L’ONU esorta a non boicottare i negoziati di pace per il Darfur in Libia
I colloqui per la soluzione della guerra in Darfur, convocati da Onu e Unione Africana
per sabato prossimo a Sirte, in Libia, potrebbero essere messi a rischio. Ben 6 fazioni,
sulle 15 che compongono il fronte dei ribelli, boicotteranno, infatti, l’incontro,
a cui partecipano anche i rappresentanti del governo di Khartoum. Il Consiglio di
Sicurezza delle Nazioni Unite ha chiesto ieri a tutte le parti coinvolte nel conflitto
di fermare le ostilità in occasione dei colloqui e di partecipare al dialogo di pace,
per non perdere un’importante opportunità di risolvere la lunga e drammatica crisi
del Darfur. Nella regione del Sudan occidentale la guerra civile ha provocato sinora,
secondo dati ufficiali, oltre 200 mila morti e 2 milioni e mezzo di profughi. Sulla
possibilità che i negoziati in Libia allentino le tensioni esistenti, Giancarlo
La Vella ha raccolto la testimonianza di padre Franco Moretti del periodico
dei missionari comboniani “Nigrizia”:
R. –
Io sono molto dubbioso circa l’esito positivo dei colloqui che si dovranno tenere
in Libia. Il Fronte di opposizione si è spaccato in tantissimi piccoli gruppi e, quindi,
quell’accordo di pace firmato un anno fa ad Abuja tra il governo di Khartoum e due
fazioni dei ribelli del Darfur ha perso il suo significato, proprio perché quelle
fazioni si sono moltiplicate e molti di questi gruppi non sono affatto d’accordo con
questa intesa. Inoltre, di certo Khartoum non vuole un risultato positivo dei colloqui.

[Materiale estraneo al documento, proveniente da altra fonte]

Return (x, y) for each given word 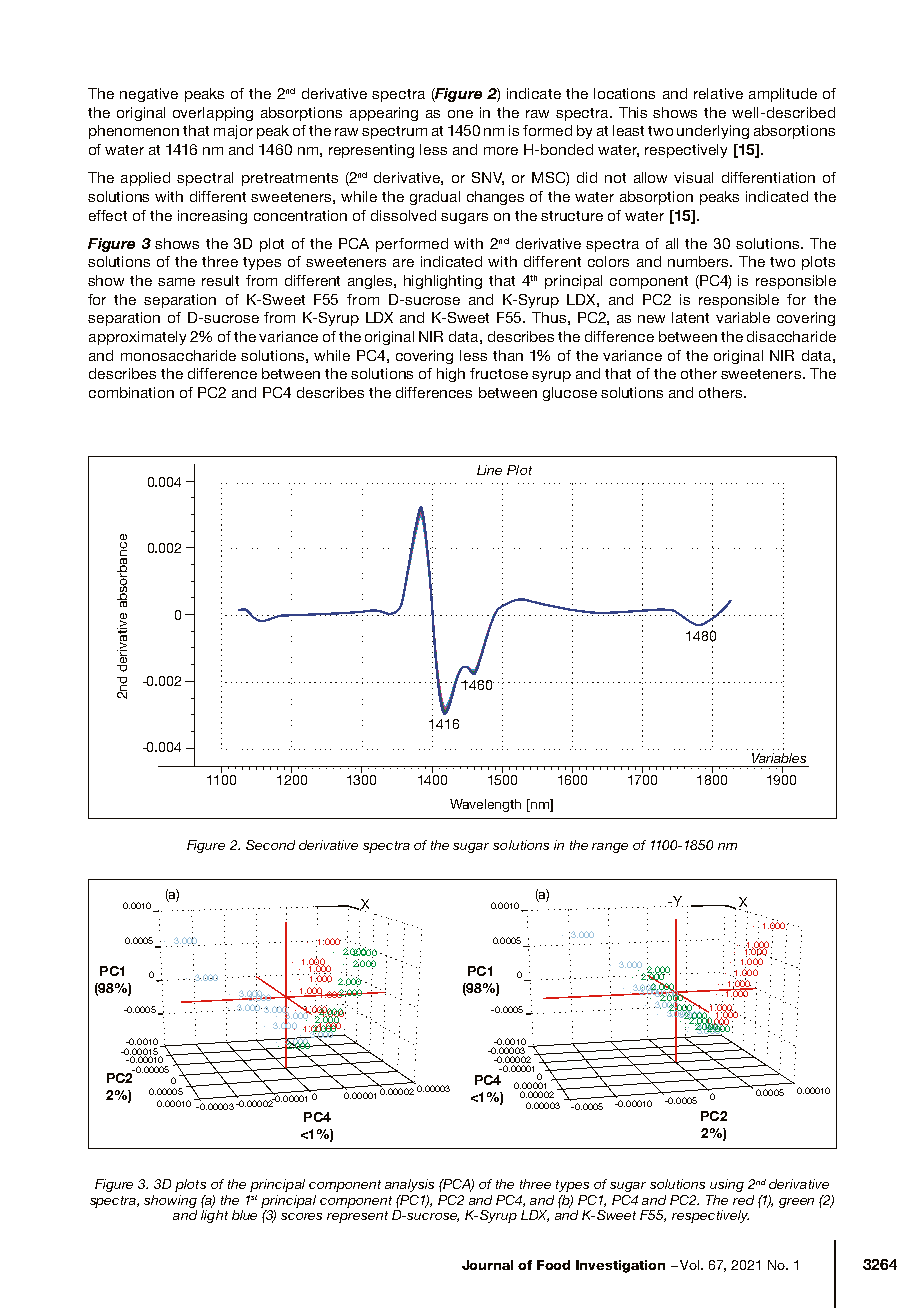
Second (270, 845)
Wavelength (485, 805)
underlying (713, 132)
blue (244, 1215)
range (610, 848)
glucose (570, 394)
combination (131, 392)
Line (489, 470)
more (501, 151)
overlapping (213, 114)
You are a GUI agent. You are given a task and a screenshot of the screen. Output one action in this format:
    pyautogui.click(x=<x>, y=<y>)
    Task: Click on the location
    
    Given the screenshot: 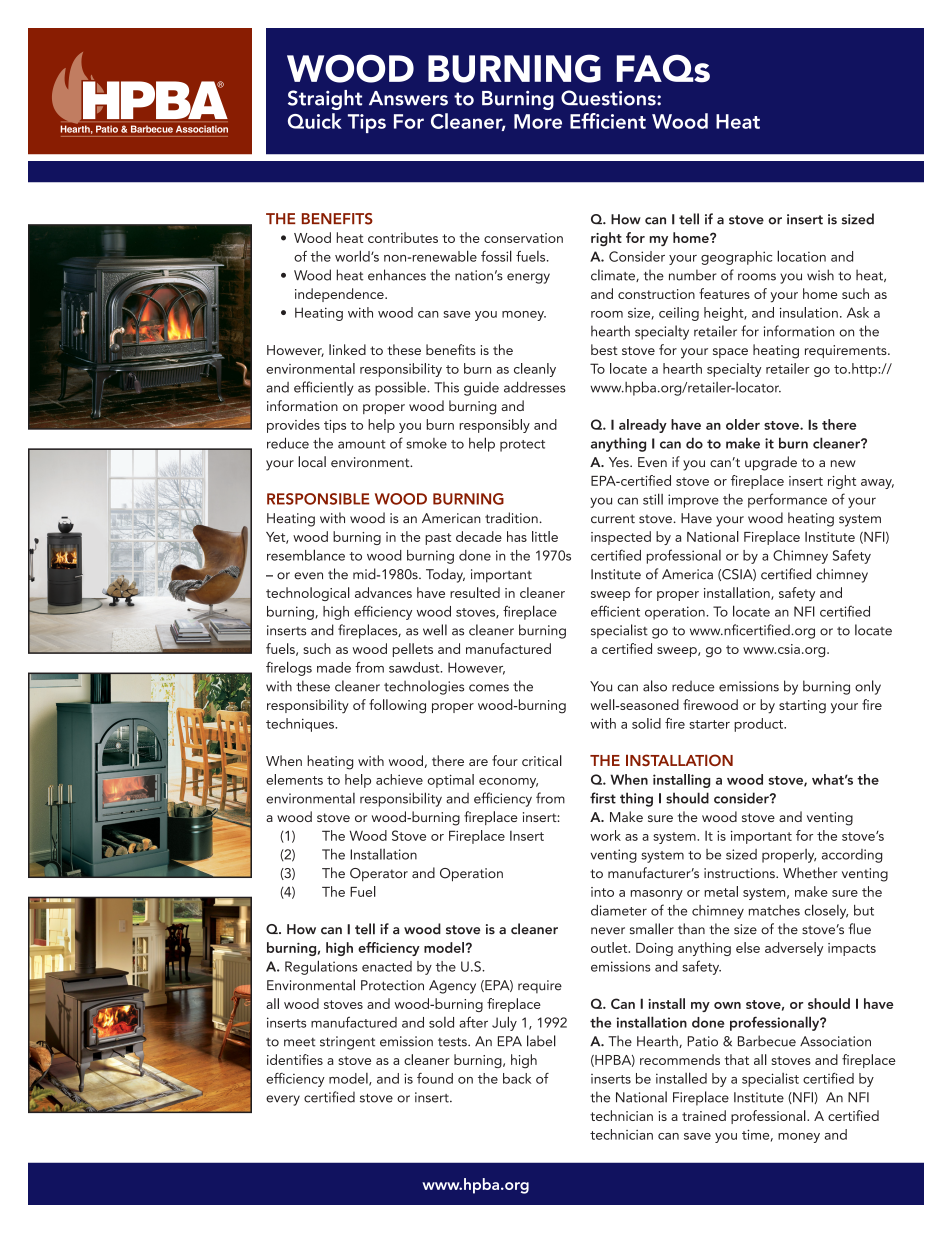 What is the action you would take?
    pyautogui.click(x=801, y=256)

E’ vero che il governo sudanese ha accettato l’invio della forza mista di pace di
26 mila uomini guidata da Unione Africana e Onu, ma queste truppe cominceranno ad
essere dispiegate solo dall’inizio dell’anno. Probabilmente ci vorranno due o tre
mesi per trasferire le prime migliaia di militari, impegnati a mantenere la non belligerenza
in Darfur, figuriamoci quanto ci vorrà per collocare tutto il contingente! Occorreranno
mesi e mesi e forse la forza non verrà mai completata. C’è la sensazione che Khartoum
abbia intenzione di tenere accesa l’attenzione internazionale sul Darfur, perché intanto
sta portando avanti una politica perversa nel sud, altra zona di grave crisi, e sta
mandando a monte l’accordo di pace firmato nel gennaio del 2005 con le fazioni del
sud Sudan. In ogni caso, non vuole che i governi occidentali si occupino del Sud Sudan
e, quindi, sta cercando di mantenere tutta l’attenzione dell’opinione pubblica internazionale
sul Darfur. Ecco perché non credo che ci saranno risultati positivi dai colloqui di
pace di Sirte.
D. – Al di là dell’aspetto politico,
senz’altro importanti, i colloqui in Libia sarebbero decisivi anche per cominciare
a pensare al varo di misure umanitarie, urgentissime per la martoriata popolazione
del Darfur?
R. – Certo, due anni fa c’erano oltre
10 mila operatori volontari; oggi, invece, gli interventi umanitari sono quasi totalmente
bloccati e non si riesce più a lavorare sul terreno. La situazione nel 2005 era sotto
controllo, mentre oggi non lo è più. C’è un’insicurezza totale, c’è mancanza di cibo.
Non vedo, però, chi potrebbe riuscire a convincere il governo di Khartoum. E poi vorrei
far notare anche come ultimamente sia cambiato l’atteggiamento sulla questione sia
di Washington che di Londra. Parlando del Darfur, hanno incominciato ad usare espressioni
come: “i ribelli del Darfur”. Fino a poco tempo fa, invece, parlavano di “combattenti
per la libertà”: è come se dimenticassero che l'attuale governo di Khartoum è salito
al potere con un colpo di Stato. Nessuno ha mai eletto il presidente El Bashir. E’
evidente che da parte occidentale non si possa fare a meno di avere buoni rapporti
con Khartoum, per via del petrolio. E’ ovvio che ci vuole un intervento esterno, perché
la situazione è veramente drammatica. I mezzi di comunicazione internazionale continuano
a parlare di 250 mila morti, ma questo era vero due anni fa. Oggi altre fonti riferiscono
di 450 mila morti. Siamo già a metà del bilancio fatto registrare dal genocidio rwandese.
Ma se il mondo vuole intervenire per risolvere la crisi in Darfur, deve fare qualunque
cosa, affinché il governo di Khartoum cominci ad accettare realmente un incontro perché
finisca la drammatica situazione della regione.